What is the child tax credit?

If you have qualifying children who are under age 17 at of the end of the calendar year, you could reduce your tax liability by up to $2,000 per child with the Child Tax Credit. Here’s what you need to know.

Credit worth as much as $2,000 per child

If you have children who are under age 17 at of the end of the calendar year, you could receive a tax credit of up to $2,000 per child on your tax return. A tax credit reduces your tax bill dollar-for-dollar, so three qualifying children, for example, can cut what you owe Uncle Sam by $6,000. However, the credit is cut back if your income exceeds the levels listed below.

It is important to understand that the credit does not affect the exemption deductions you take for dependent children.

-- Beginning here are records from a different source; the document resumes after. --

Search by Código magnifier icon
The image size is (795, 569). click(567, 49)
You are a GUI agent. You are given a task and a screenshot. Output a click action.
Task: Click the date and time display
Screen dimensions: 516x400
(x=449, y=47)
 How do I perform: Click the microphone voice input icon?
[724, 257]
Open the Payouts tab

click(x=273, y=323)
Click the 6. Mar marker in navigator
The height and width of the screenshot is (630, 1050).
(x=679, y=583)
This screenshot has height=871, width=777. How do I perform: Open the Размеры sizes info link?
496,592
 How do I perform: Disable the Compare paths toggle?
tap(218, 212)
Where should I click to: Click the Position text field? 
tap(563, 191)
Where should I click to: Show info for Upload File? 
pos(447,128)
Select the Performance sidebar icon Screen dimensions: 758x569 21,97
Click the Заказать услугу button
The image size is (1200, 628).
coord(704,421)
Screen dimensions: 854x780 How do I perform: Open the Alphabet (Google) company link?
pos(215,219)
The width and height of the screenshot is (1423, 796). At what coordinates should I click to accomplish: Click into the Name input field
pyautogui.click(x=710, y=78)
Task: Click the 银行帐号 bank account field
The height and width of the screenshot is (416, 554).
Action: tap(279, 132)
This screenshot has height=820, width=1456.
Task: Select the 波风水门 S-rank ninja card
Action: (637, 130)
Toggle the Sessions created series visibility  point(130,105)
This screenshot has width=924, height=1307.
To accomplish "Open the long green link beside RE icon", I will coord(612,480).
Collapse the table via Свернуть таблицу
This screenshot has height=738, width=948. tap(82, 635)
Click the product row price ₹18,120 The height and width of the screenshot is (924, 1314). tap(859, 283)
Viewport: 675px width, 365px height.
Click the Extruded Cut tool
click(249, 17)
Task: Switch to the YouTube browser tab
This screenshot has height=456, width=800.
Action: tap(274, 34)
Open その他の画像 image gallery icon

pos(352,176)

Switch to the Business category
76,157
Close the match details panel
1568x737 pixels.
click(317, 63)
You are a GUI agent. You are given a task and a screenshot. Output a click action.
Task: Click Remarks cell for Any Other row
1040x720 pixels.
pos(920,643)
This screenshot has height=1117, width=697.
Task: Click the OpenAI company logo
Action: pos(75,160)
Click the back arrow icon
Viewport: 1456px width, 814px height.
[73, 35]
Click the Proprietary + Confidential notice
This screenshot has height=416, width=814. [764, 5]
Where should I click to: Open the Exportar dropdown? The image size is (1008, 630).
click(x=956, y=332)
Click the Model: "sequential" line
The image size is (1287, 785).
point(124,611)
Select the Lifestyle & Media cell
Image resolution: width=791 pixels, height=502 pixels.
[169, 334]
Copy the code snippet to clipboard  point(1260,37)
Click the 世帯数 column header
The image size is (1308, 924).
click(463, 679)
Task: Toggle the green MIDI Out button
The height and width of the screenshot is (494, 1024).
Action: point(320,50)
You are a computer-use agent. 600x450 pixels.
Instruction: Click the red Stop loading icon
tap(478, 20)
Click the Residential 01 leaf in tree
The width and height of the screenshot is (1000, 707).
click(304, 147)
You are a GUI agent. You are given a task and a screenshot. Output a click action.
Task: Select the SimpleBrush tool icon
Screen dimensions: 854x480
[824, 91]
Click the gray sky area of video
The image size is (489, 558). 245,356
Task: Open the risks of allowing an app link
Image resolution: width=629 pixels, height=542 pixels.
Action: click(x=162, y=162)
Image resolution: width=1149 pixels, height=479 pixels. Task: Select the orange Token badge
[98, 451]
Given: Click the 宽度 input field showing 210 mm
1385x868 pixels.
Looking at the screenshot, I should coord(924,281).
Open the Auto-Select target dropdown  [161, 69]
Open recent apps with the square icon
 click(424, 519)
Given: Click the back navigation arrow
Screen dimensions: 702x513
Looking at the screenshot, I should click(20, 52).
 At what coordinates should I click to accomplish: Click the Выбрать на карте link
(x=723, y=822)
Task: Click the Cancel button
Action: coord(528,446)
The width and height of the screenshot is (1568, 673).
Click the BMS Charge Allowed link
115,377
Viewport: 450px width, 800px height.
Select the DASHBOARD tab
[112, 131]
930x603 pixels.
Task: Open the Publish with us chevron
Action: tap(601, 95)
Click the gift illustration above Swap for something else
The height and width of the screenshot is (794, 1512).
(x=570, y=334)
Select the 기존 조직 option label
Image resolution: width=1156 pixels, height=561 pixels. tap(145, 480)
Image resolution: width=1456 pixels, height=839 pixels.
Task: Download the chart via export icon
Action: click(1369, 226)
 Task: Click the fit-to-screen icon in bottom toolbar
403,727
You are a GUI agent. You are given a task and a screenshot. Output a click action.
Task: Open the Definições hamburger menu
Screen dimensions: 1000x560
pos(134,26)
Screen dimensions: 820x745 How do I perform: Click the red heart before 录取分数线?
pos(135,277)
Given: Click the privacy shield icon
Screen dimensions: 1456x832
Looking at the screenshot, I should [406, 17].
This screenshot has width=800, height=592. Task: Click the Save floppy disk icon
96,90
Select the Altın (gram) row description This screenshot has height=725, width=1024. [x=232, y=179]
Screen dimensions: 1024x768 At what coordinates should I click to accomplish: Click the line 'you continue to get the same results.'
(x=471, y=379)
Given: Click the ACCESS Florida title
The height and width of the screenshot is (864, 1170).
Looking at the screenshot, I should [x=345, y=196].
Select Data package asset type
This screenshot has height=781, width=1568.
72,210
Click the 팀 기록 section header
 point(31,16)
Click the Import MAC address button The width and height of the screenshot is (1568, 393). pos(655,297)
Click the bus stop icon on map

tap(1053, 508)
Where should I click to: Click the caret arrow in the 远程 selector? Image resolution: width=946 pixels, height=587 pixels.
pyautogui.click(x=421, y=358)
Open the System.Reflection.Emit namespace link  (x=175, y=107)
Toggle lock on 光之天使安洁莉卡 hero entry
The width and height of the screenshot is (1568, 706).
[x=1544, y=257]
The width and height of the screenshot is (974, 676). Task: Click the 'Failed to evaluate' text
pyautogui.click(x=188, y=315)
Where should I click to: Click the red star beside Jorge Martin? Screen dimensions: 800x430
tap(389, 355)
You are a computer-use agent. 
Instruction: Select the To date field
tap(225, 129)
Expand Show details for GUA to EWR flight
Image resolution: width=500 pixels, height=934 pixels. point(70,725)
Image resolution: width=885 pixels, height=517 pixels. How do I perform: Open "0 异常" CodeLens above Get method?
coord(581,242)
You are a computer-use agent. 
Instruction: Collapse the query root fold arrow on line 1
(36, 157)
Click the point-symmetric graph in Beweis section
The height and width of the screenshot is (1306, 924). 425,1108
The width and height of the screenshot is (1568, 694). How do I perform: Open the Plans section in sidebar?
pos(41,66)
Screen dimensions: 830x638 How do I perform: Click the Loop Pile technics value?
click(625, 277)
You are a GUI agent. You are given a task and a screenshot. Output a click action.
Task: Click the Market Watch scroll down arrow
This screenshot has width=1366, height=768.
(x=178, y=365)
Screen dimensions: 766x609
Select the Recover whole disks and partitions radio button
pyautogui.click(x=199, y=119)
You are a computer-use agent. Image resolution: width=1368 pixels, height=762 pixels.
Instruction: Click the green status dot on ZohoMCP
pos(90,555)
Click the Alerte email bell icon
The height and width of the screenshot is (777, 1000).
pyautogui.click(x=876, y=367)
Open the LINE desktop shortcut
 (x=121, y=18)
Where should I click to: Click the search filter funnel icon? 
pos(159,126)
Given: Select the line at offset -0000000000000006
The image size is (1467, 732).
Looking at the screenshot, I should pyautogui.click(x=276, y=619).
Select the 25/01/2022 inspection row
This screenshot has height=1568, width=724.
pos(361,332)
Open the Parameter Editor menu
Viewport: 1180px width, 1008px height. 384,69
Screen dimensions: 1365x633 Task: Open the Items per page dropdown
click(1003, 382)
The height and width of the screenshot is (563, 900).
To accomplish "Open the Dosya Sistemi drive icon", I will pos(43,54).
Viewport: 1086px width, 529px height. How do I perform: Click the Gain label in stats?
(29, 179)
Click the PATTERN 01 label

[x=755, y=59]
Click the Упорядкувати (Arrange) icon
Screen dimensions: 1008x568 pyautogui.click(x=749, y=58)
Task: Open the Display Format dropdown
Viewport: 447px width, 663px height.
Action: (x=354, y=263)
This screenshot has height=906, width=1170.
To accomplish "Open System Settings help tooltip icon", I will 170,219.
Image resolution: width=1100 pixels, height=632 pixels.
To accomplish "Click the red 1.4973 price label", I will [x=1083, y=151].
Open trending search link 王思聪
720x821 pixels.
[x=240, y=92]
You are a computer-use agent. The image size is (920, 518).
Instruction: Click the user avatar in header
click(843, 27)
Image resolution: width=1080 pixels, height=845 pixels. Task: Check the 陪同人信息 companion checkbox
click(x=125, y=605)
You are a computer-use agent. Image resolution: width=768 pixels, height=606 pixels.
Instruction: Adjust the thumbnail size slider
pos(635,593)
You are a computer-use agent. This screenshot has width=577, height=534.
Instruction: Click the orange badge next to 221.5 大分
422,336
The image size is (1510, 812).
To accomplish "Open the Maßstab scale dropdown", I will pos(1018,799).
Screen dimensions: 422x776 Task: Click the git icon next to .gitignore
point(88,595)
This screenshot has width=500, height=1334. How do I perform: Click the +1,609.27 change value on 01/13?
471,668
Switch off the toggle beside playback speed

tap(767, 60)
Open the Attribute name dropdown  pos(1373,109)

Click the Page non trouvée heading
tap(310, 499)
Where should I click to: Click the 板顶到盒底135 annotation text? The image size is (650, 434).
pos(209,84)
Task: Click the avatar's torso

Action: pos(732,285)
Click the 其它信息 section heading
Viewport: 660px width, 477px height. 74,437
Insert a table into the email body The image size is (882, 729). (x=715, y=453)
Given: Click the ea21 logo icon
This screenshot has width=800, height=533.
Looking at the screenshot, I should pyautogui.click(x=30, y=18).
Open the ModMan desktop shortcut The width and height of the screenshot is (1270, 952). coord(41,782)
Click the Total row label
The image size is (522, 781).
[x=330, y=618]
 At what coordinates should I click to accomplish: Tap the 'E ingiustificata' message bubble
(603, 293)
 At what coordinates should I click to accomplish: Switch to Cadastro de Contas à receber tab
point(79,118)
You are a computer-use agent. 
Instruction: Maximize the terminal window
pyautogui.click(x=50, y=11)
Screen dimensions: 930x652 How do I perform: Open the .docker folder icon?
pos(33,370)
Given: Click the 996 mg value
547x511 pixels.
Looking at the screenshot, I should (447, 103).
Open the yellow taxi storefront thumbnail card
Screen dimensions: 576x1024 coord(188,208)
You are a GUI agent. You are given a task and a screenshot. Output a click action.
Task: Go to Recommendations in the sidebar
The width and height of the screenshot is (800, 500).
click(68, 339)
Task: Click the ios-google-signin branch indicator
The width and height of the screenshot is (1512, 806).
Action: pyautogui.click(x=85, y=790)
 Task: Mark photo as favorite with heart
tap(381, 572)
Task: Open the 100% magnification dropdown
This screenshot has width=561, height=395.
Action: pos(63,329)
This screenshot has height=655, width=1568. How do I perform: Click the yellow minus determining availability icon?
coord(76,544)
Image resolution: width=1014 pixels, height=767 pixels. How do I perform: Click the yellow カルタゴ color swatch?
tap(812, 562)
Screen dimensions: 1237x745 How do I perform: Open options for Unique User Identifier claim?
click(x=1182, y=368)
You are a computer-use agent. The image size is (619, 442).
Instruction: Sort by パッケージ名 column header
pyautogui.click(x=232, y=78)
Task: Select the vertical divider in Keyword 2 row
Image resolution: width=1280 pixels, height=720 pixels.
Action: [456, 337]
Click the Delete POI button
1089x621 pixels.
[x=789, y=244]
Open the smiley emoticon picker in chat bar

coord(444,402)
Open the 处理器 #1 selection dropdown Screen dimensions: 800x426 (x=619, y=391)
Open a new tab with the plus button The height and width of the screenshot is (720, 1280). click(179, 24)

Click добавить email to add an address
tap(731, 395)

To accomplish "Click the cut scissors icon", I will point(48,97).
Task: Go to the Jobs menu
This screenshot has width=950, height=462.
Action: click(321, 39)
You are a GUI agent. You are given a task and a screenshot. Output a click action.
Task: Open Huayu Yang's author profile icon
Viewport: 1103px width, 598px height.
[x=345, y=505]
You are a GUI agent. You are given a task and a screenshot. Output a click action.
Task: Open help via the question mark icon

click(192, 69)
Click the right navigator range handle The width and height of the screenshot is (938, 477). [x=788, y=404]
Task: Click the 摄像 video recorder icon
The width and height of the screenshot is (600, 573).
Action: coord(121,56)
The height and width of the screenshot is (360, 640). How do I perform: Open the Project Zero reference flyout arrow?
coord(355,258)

The child tax credit is in addition to those deductions.

To claim the credit

To qualify for the credit, you must meet these basic requirements:

  • The dependent must be a U.S. citizen or resident.
  • You can claim your child, stepchild, adopted child, grandchild or great-grandchild.
  • Under a recently revised definition of “qualifying child,” you can also claim the credit for siblings, step-siblings and half-siblings that live with you.
  • Foster children qualify if they were placed with you by a court or authorized agency.
  • To claim the credit, children must live with you more than half the year and must not provide more than half of their own support.
  • You must report each qualifying child’s Tax Identification Number (TIN) on your return. It’s usually the child’s Social Security number.

Tip: Check your withholding

Because a child tax credit reduces the amount of tax you owe for the year, it may also reduce how much you need to have withheld from your paychecks. If you get a substantial tax refund, review the W-4 form on file with your employer to avoid having too much money withheld.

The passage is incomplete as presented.